Biological Sequence Analysis (1)

NHGRI started a series of lectures on Current Topics in Genome Analysis 2012 two weeks ago. For more info you can find out at  Youtube videos are also available for you to watch. This week’s lecture is about “Biological Sequence Analysis” by Andy Baxevanis.   My notes of the talk are summarized here.  The main topic of the talk involves biological sequence alignment and alignment tools and algorithms, including BLAST.  This is a pretty good lecture if you have been away from BLAST for a while and a good introduction for people who are new to genetics.

As a rule of thumb, and a general idea of what you should remember. When you are doing local sequence alignment, you will have to encounter with several matrix of scoring the sequence similarity.

–          Several alignments scoring matrix exists, e.g. PAM46, BLOSUM62. The number following the scoring matrix name is how the two sequence similarity should be “at most”. To look for more distantly related sequence, use the scoring matrix with lower number.

–          Gap: local alignment should allow at least 1 in every 20 basepair.

–          The return results from BLAST are those results that passed the scoring threshold. This doesn’t imply significant level. Some of these results, however, are considered statistically significant.

–          To assess the biological significance, “Karlin-Altschul Equation”, a normalized probability, as a function of # of letters in the query, # of letters in the database, and the size of search space. This “E-value” represents the number of false positive, and you want this to be as low as possible.

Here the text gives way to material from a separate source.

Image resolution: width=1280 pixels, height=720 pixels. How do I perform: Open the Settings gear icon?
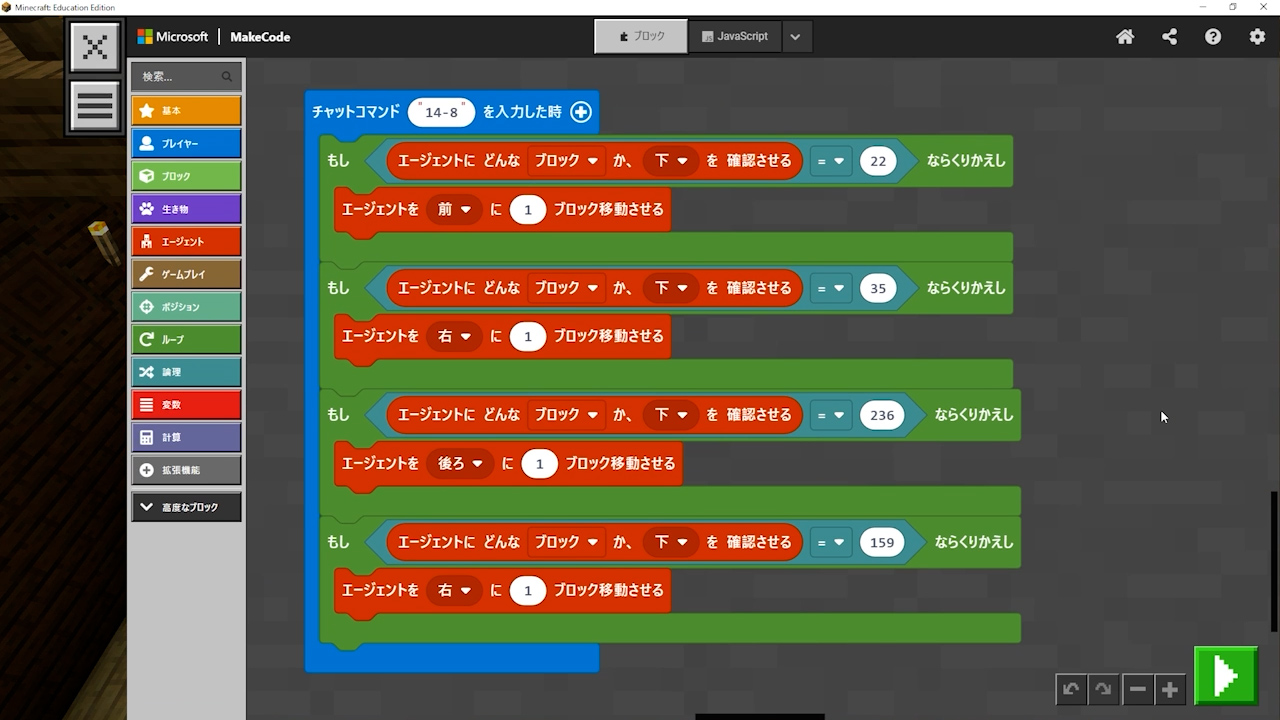pos(1257,37)
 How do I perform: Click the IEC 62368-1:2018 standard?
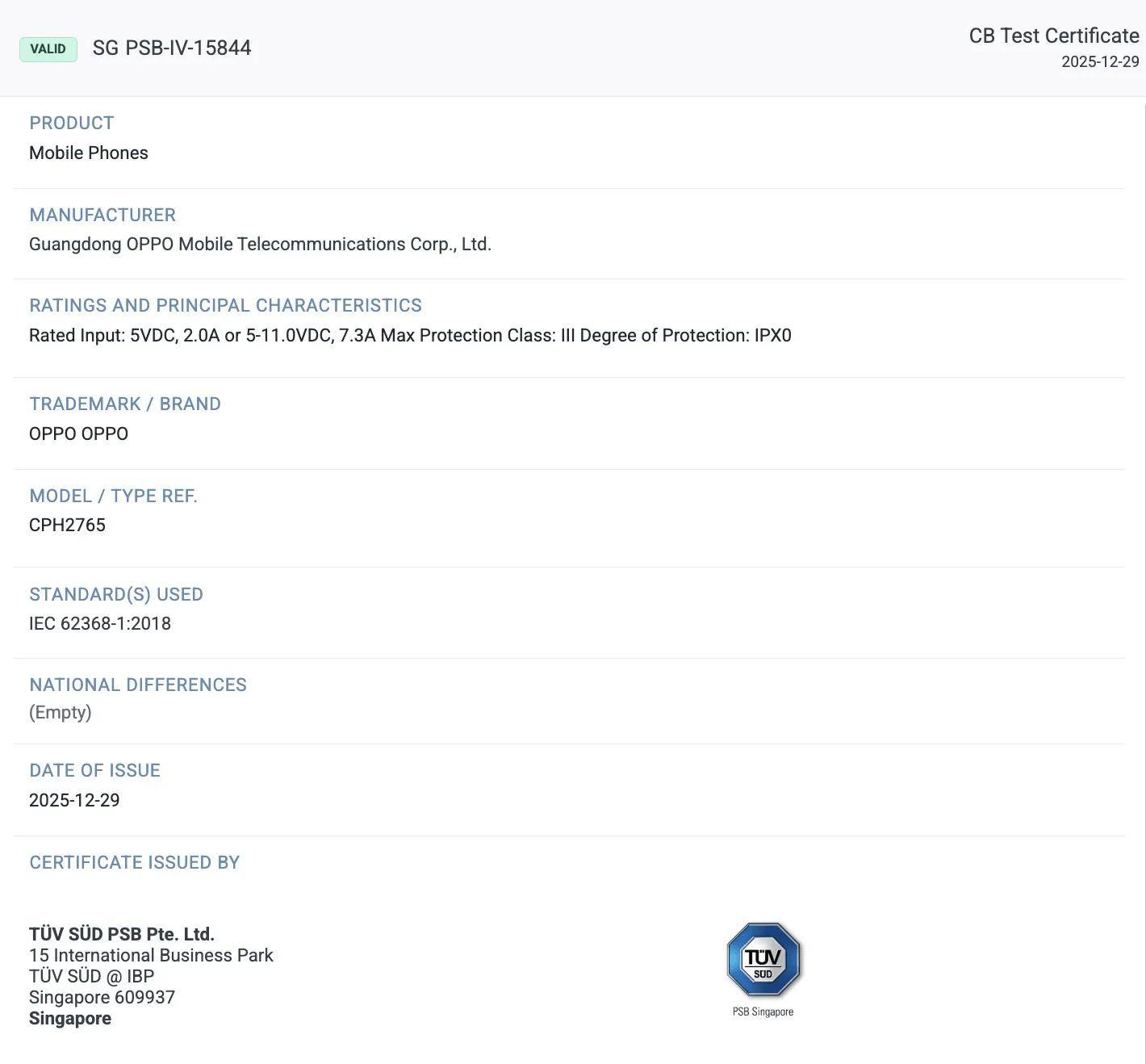click(x=100, y=624)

  • Look for E < 10E-6 for nucleotide BLAST
  • Look for E < 10E-3 for protein BLAST

–          As a reference for human genome RefSeq is a good starting place for BLAST.  RefSeq provides a single reference sequence for each molecule of the central dogma (DNA, mRNA, protein).  The database is non-redundant, updated to reflect the current knowledge of sequence data and biology, and is being curated.

–          Options to consider changing

  • Expected threshold: change the E-value as suggested above.
  • Matrix: change this to reflect how similar of the sequence you want to find.
  • Filter: Always filter out region with low complexity, e.g. homopolymeric region. These regions can confound the significant level of the results. (more false positive)

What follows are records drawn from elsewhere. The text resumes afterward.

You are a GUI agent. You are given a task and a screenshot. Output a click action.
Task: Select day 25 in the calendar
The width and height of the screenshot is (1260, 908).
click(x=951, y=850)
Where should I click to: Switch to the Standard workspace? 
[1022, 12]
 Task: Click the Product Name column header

–          Identities: For protein based search, look for at least 25% identity. For nucleotide, look for sequence with at least 75% identity!

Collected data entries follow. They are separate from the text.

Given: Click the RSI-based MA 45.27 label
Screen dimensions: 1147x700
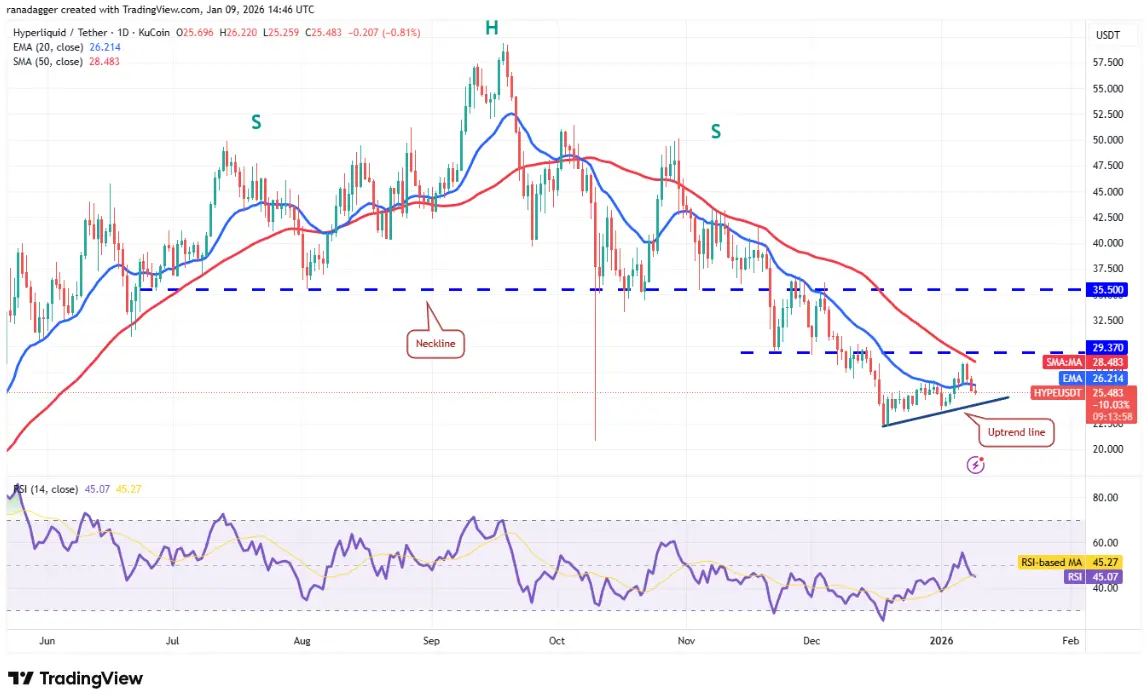Looking at the screenshot, I should tap(1069, 562).
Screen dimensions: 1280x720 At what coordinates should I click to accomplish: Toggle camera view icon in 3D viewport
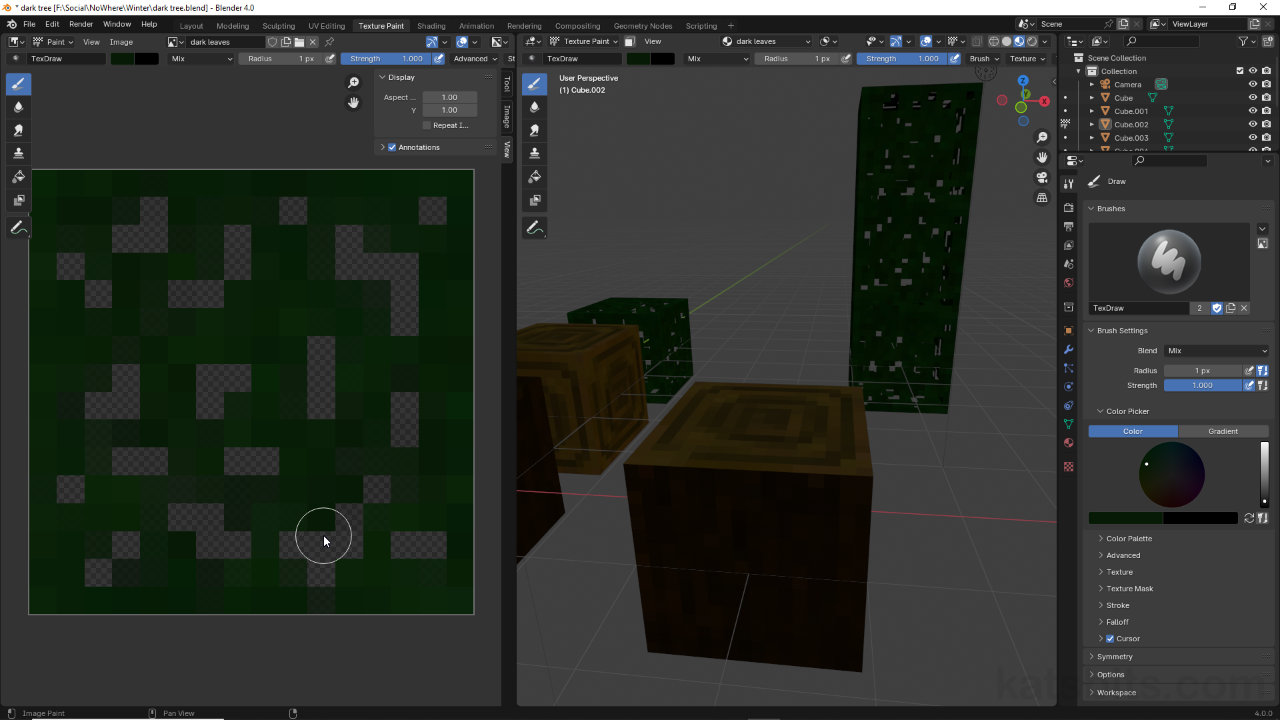click(1042, 177)
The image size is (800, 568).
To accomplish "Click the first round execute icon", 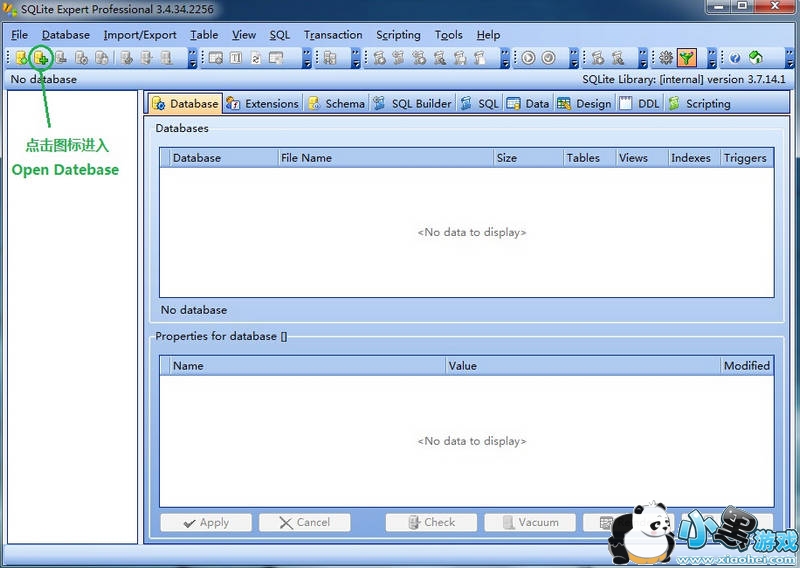I will pyautogui.click(x=528, y=58).
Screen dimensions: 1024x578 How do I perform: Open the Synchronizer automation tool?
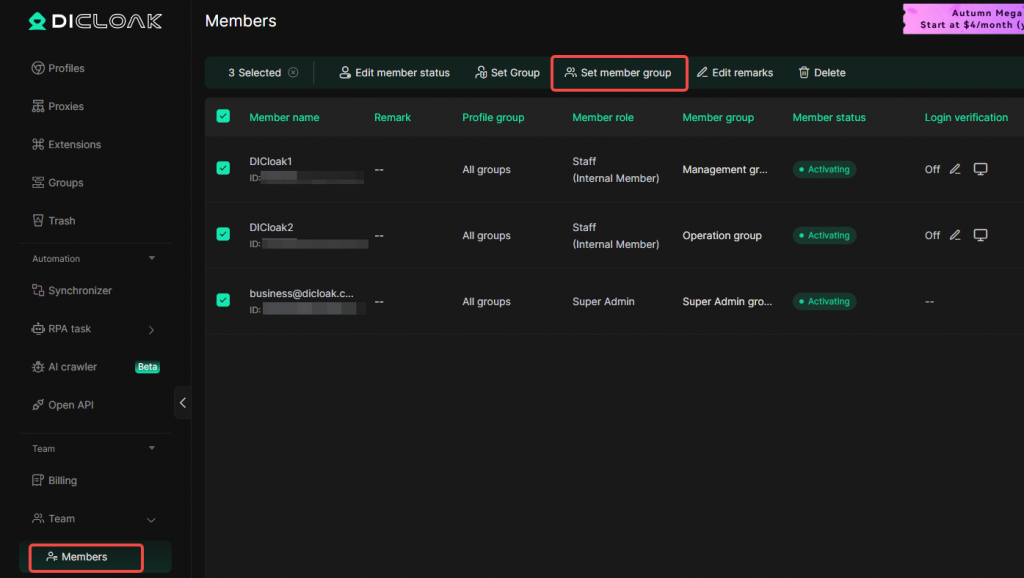(x=80, y=291)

–         BLAT is the tool for finding location of an unknown sequence, or gene, e.g. exon, intron, promoter or unknown region in the genome.  BLAT: Blast Like Alignment Tool, much faster than BLAST, can find exact match of sequence down to L=33.  When looking for sequence fragments or unknown genes, BLAT is a good tool to start looking for location of these sequences in the genome. BLAT is available on UCSC Genome Browser.